Wednesday, 19 February 2020

georgium sidus

Writing for Æon magazine, historian of astronomy Stephen Case guides us on a fascinating and convoluted process on how the naming conventions of the planets came to be through the lens of the discovery of what we now know as Uranus by William Herschel in March of 1781–the first new planet since antiquity and in (relatively) quick succession what we now call Neptune by Urbain Le Verrier. Whereas Uranus had been marauding through the night sky unrecognised for the planet it is and mistook for a star of the firmament and initially reported as a comet and left to the discoverer’s son to champion, Neptune existence was mathematically derived and then verified through observation, the only standing precedent for naming rights came from the Galilean moons of Jupiter named the Stars of the Medici after Galileo’s patrons.

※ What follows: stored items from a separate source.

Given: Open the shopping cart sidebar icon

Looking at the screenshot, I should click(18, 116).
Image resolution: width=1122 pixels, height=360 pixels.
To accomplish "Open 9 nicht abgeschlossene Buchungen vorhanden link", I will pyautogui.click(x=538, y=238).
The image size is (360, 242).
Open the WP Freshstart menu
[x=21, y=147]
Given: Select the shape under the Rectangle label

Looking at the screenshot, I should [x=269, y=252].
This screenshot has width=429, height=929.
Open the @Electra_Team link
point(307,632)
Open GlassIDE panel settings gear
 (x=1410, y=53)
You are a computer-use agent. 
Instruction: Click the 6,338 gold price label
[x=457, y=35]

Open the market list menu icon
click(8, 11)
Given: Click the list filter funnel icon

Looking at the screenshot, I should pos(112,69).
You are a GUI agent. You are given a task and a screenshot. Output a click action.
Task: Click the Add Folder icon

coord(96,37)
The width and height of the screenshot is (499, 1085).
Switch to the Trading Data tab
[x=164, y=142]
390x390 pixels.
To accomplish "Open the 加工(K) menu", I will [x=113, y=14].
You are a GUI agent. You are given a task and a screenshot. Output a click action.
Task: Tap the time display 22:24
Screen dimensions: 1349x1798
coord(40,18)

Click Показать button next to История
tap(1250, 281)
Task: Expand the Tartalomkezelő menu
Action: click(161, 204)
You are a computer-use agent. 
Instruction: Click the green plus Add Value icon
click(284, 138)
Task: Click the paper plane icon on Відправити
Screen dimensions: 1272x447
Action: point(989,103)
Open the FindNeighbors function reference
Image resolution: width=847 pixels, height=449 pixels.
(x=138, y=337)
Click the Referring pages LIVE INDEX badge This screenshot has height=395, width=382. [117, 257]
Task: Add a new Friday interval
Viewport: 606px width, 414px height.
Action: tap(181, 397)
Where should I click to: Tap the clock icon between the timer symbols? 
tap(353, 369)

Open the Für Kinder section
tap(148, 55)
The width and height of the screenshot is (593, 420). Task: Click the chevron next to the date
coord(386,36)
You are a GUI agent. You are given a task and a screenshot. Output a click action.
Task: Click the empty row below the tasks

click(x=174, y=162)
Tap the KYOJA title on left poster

To the extent that one bothered to differentiate the satellites at all, co-discoverer Simon Marius, astronomer royal of the Margraviate of Ansbach, suggested that they be named after their planetary analogues: the Mercury of Jupiter and so on—before ultimately being named for paramours of Zeus. The elder Herschel had named his discovery after George III, somewhat of a consolation for loosing the American colonies, a decision his son and intellectual heir regretted but was adamantly against the counter suggestion by Le Verrier that they name the planets after themselves. The younger Herschel found a way out of this impasse by returning to the subject of naming satellites—specifically for those orbiting Saturn, a couple of which he had discovered himself. Mythologically awkward to name the moons after family members of the Titan who deposed his father—Ouranos, Uranus incidentally—and devoured his children, Herschel proposed naming the moons after peer giants and giantesses. The matter was settled and extended to keeping the planets named after Greco-Roman gods—rallied by choosing to call a newly isolated element uranium after the ancient sky deity. By dint of the sheer number of Cronian satellites, giants from other pantheons are admitted as well. Though arguably installing an Anglo-American hegemony among the stars, the International Astronomical Union while not neutral does promote inclusion in its work. Though eschewing the honour himself, the Hawaiian term (whose own legends are enjoying more representation) for Uranus is Hele’ekala, a loan word for Herschel.